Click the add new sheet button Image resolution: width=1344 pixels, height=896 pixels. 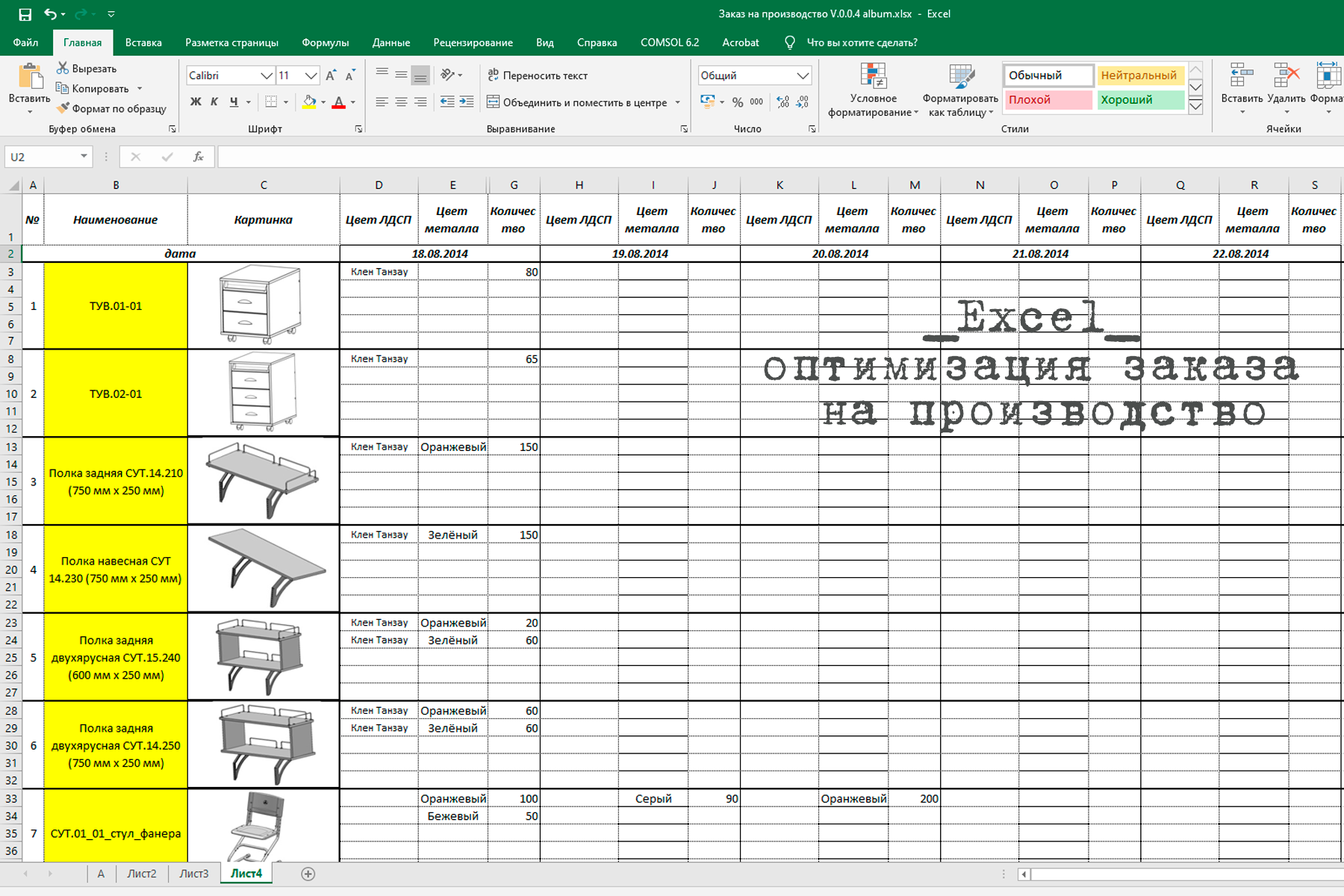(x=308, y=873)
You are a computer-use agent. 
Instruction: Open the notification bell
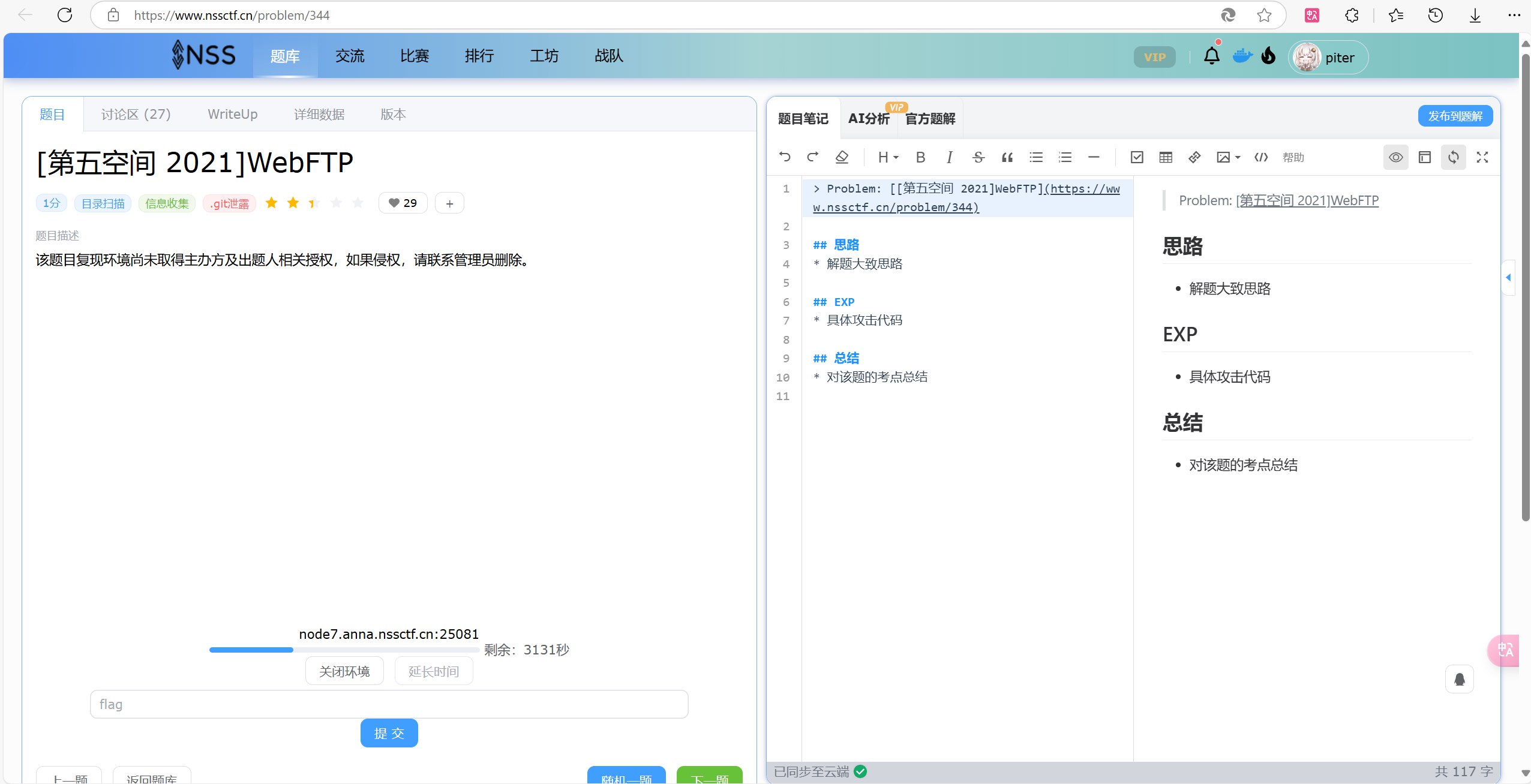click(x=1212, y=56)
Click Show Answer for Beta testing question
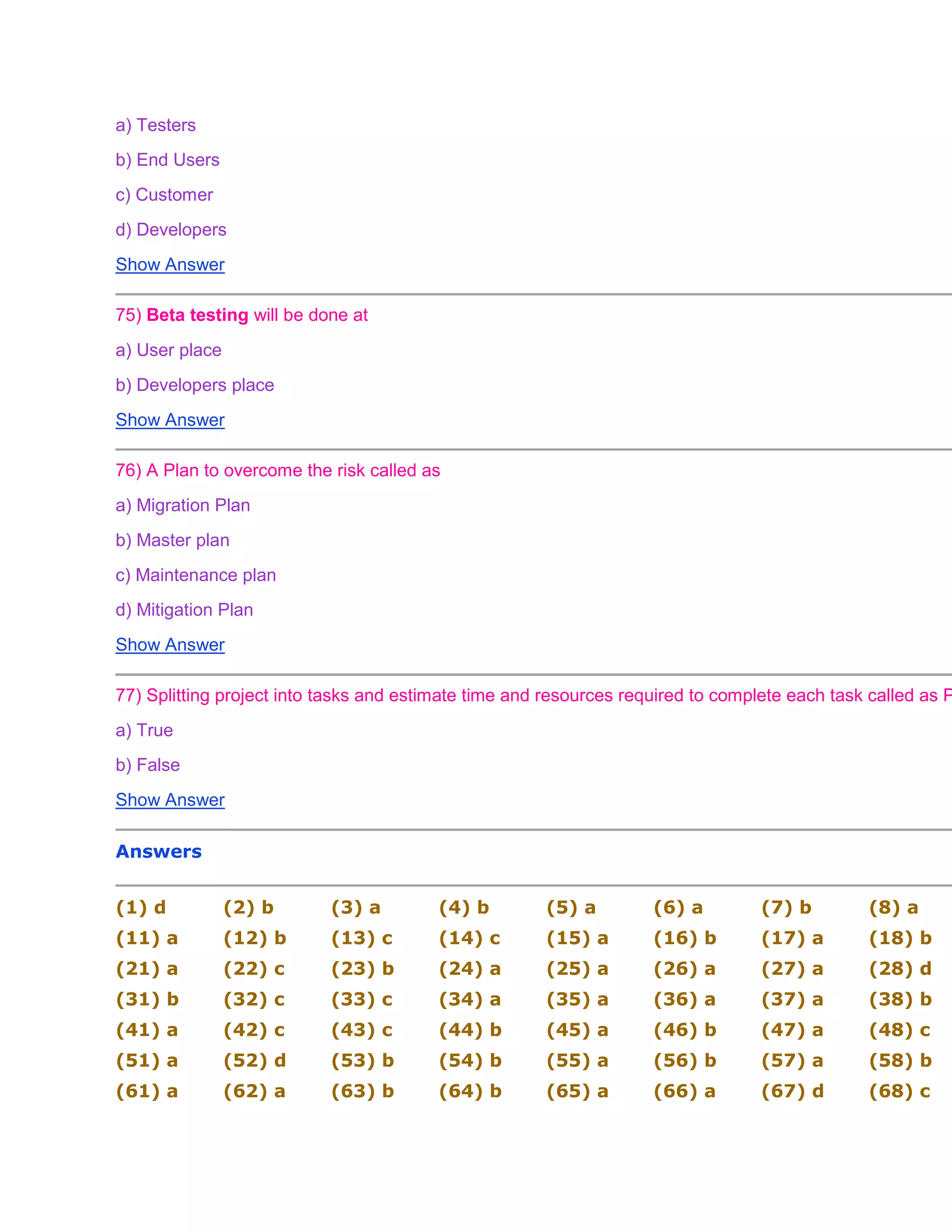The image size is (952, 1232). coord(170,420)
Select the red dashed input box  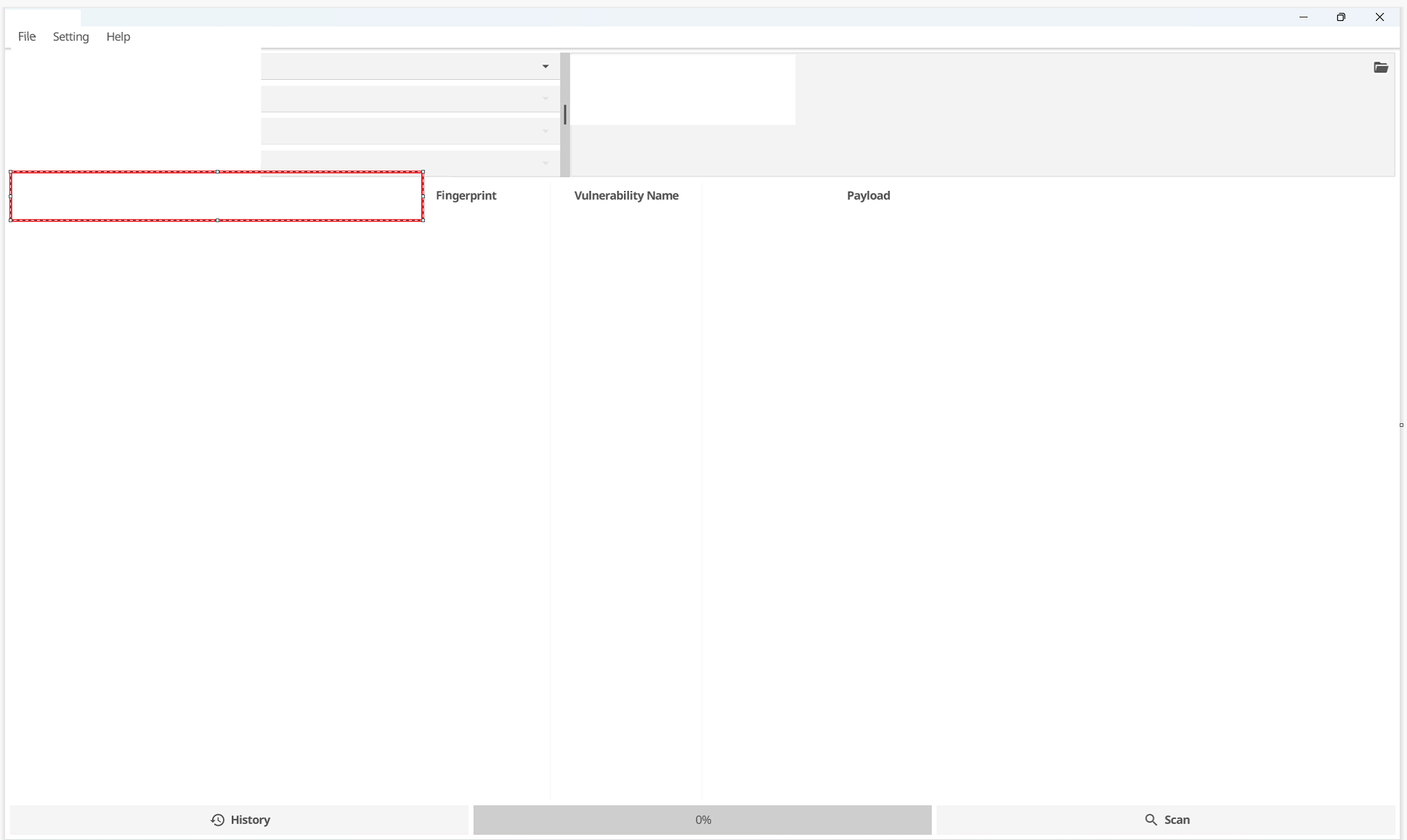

- [Work instructions]: Only the lines from the one with "Instruction: Open the notification bell" through the last line of the listing belong in your answer; copy them exactly and skip the pictures.

- [Task solution]:
Instruction: Open the notification bell
click(x=1212, y=56)
Click Show Answer for Beta testing question
The image size is (952, 1232). coord(170,420)
Select the red dashed input box  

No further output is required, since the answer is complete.